ACCORDINGLY, the plaintiff's motion for attorney's fees is DENIED.


[1] Count I was based on a due process violation, rather than on a violation of the eighth amendment, because the plaintiff was a pre-trial detainee. See McMahon v. Beard, 583 F.2d 172, 174 (5th Cir.1978).

[2] Because the language of section 1988 does not unambiguously answer the question before the Court, consultation of the legislative history to section 1988 is appropriate to resolve this issue, and Maher discusses this history. See United States v. Garcia, 718 F.2d 1528 at 1532-33 (11th Cir.1983); but cf. Russo v. State of New York, 672 F.2d 1014, 1022-23 (2d Cir.1982) (language of section 1988 unambiguously answers such an issue).

[3] See Morales v. Haines, 486 F.2d 880, 881 (7th Cir.1973).

[4] See Hagans v. Lavine, 415 U.S. 528, 546, 94 S. Ct. 1372, 1383, 39 L. Ed. 2d 577 (1974).

[5] In addition to being dicta, the relevant portion of Maher is distinguishable from this case on the ground that the Court implicitly assumed in footnote 15 that the section 1983 claim was not decided adversely to the plaintiff.

[6] This conclusion is supported by the fact that none of the cases that directly discuss the present issue are cited in Hensley.

[7] Decisions of the Court of Appeals for the Fifth Circuit before September 30, 1981 are binding authority, if not modified by the Court of Appeals for the Eleventh Circuit. See Bonner v. City of Prichard, 661 F.2d 1206, 1207 (11th Cir. 1981).

[8] See id. at 1275.

[9] The court cited Lund v. Affleck, 587 F.2d 75, 76-77 (1st Cir.1978); Kimbrough v. Arkansas Activities Assoc., 574 F.2d 423, 426-27 (8th Cir. 1978), and Seals v. Quarterly County Court, 562 F.2d 390, 392-94 (6th Cir.1977).

[10] See text accompanying notes 3-4 supra.

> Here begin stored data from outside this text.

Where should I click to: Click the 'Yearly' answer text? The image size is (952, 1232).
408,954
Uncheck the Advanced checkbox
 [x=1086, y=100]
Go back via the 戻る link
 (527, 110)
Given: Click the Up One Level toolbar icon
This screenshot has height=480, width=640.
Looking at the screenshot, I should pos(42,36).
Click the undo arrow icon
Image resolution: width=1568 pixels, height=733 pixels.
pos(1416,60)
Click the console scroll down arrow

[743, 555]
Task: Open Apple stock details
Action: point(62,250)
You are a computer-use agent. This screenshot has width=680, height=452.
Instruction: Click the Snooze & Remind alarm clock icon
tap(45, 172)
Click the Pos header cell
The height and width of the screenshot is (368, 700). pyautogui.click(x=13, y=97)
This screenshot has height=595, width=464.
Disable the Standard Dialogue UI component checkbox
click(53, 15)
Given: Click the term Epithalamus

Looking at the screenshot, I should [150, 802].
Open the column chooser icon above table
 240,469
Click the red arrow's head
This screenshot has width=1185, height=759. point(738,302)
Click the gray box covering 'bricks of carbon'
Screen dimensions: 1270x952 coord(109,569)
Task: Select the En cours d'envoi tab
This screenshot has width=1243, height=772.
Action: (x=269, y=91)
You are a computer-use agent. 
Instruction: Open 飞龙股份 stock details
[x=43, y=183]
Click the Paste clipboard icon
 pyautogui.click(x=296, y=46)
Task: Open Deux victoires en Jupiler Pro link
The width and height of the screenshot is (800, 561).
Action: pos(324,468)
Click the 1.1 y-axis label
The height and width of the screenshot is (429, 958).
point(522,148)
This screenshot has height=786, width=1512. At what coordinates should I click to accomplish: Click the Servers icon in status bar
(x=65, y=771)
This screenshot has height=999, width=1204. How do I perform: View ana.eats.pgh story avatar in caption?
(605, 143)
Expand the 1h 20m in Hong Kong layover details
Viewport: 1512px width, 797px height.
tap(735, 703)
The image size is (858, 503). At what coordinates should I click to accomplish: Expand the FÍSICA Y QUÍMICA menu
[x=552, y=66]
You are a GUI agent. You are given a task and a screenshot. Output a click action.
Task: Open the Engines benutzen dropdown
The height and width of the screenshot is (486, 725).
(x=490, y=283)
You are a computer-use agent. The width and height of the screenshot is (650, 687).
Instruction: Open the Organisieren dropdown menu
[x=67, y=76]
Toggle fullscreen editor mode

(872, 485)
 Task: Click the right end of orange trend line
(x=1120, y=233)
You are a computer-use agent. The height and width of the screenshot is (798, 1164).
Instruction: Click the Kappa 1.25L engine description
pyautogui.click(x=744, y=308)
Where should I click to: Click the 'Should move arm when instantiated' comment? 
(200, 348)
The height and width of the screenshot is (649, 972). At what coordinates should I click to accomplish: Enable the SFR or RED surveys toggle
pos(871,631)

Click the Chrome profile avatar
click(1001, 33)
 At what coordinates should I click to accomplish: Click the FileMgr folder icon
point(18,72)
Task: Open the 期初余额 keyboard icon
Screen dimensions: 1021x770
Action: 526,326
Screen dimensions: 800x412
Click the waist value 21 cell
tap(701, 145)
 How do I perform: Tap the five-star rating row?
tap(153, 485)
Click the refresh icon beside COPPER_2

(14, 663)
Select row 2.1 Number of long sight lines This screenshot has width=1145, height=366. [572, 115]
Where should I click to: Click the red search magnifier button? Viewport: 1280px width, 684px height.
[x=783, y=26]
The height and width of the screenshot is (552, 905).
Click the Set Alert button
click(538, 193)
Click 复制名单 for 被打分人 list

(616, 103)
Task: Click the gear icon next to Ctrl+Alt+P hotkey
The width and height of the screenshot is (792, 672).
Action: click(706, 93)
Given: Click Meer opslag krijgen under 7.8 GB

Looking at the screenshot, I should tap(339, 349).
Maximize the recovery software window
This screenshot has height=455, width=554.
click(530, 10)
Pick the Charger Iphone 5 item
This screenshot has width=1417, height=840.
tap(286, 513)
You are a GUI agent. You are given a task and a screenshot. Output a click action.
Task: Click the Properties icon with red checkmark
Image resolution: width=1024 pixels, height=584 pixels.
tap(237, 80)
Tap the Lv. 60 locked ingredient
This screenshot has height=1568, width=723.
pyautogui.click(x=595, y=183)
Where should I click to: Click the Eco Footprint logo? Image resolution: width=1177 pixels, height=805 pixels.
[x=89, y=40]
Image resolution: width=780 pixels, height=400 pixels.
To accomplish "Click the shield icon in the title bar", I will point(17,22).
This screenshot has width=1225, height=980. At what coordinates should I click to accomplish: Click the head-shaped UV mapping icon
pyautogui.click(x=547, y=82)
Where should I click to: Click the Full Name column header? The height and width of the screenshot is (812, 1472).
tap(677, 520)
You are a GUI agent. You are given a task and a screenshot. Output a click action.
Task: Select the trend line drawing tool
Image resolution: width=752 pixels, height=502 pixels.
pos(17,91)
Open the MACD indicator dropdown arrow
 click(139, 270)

[11] To the extent an attorney cannot recover attorney's fees for a civil rights claim that is substantial, although non-meritorious in the mind of a jury, he will not be "encouraged" to bring such a claim. Furthermore, once a court submits a constitutional question to a jury, the issue of avoidance of unnecessary constitutional decisions becomes moot.